For some of us, we really won't see our exes much at all. For those with small children, obviously, there will still be contact, but his influence and "say" in decisions regarding his spouse's life will greatly diminish. 

Anyway, all that to say keep moving forward, and even though he is still very much present in your life, start thinking of him as your EX-husband now and remember that all the things you may be willing to give up because of not wanting to hurt his feelings now may be things you end up regretting when he is no longer part of your daily life. 

Also, for what it's worth, I had the same feelings and concerns when I asked my spouse to leave. I was so worried about hir (my spouse is mtf trans) and what ze would do. Well, I needn't have worried. My spouse apparently have a thriving social life and spending hir time off volunteering and making phone calls on behalf of hir local trans community. I feel quite certain ze seldom thinks of us at all.
 

 

March 4, 2019 5:22 pm  #7


Re: Moving on

Thank you all so much! I really appreciate all the advice. Means so much!

     Thread Starter
 

March 5, 2019 11:46 am  #8


Re: Moving on

Mimi, I totally relate thaw you feel.  I already told my husband about divorce and we both agreed on the procedure.  Unfortunately where I live divorce is only about the relationship and there is another procedure for child custody and separation of assets.  He suggested something for separation of assets but it s totally unfair to me.  So I need to find the best way to tell him.  But the real mistake I have made was to talk about divorce while I was not ready.  I don t have a place to go yet.  So I can t even think about taking my kids with me.  

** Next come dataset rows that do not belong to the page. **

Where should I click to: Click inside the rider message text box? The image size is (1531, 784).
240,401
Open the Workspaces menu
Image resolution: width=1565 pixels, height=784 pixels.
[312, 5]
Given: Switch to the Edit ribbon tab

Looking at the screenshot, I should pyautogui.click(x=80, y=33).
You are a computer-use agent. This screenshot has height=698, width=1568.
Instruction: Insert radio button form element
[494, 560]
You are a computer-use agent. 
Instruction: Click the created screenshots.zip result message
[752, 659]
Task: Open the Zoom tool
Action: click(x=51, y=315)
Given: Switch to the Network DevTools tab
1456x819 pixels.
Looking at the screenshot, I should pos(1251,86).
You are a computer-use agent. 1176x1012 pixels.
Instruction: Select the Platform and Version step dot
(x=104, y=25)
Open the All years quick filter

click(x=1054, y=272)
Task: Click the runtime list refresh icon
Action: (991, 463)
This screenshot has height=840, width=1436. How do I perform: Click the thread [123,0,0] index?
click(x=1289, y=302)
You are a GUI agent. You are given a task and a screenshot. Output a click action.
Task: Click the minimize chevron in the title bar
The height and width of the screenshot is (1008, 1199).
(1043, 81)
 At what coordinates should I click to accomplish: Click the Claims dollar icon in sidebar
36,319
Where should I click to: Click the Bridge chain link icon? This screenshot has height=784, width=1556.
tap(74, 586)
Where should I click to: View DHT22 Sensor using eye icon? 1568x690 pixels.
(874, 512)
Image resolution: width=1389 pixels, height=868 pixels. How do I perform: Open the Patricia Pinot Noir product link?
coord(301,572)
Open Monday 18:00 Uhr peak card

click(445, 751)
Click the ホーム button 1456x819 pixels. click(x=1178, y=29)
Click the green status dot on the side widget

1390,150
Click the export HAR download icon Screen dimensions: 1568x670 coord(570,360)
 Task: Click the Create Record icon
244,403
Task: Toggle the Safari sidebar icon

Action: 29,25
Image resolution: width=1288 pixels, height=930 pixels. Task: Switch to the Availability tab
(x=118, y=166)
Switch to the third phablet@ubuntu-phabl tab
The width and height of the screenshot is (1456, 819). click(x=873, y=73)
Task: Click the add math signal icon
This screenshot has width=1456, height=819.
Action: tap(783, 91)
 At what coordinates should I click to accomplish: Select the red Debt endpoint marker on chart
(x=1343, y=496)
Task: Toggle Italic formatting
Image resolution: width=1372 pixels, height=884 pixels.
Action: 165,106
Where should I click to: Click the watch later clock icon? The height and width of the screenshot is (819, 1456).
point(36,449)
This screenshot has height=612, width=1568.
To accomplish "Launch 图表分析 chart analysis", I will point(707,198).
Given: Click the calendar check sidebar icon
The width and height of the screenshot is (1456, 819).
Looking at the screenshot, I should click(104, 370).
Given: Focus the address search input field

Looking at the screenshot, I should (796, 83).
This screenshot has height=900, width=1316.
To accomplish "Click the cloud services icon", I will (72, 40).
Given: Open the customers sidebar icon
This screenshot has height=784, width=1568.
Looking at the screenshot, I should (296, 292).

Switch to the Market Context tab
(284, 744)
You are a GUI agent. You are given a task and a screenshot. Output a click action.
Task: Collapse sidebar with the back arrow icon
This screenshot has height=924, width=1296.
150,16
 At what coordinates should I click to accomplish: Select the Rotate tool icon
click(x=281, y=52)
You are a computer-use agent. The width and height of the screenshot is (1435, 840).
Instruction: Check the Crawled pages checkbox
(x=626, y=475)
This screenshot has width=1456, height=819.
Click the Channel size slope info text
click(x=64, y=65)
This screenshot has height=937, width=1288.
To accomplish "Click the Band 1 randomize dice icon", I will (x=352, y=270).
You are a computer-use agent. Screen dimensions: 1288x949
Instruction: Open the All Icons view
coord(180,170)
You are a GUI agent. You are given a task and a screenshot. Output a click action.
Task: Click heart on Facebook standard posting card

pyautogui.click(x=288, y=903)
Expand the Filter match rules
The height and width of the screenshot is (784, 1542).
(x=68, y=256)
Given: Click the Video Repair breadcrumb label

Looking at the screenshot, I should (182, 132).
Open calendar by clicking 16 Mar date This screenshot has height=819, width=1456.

So don t be emotional as it was said before. Divorce is a legal transaction so you need to consider it as is after you have processed your emotions and have a solid plan.  You might feel now that you can t stay with him but when you take your time to think you might be able to stay a little longer until you re ready.  What is important is the boundaries you set and of course of safe you feel.  But please take the time to process your emotions first.  Are you seeing an individual counselor ? I think this will be very helpful.  There is a book I read call "Conscious uncoupling", that might help you if you think that you still have a chance and a need to stay friend with your STBX.  For example if you have kids this will be very helpful.  Take care and wish you the best.  

 

March 7, 2019 3:16 pm  #9


Re: Moving on

I have not yet decided if I will go for divorce or not. He wants to stay married but there is no intimacy although we get along otherwise. Just a physical separation rather than divorce might work for us.  But am proceeding as if eventually divorce with more & more separation of finances. I find reading about strategies very helpful-just got a book I ordered off Amazon "Divorce: Think Financially, Not Emotionally" by Jeffery A Landers. Just started it but already got a good quote out of it "Marriage is all about love and divorce is all about money." You can be kind while protecting yourself.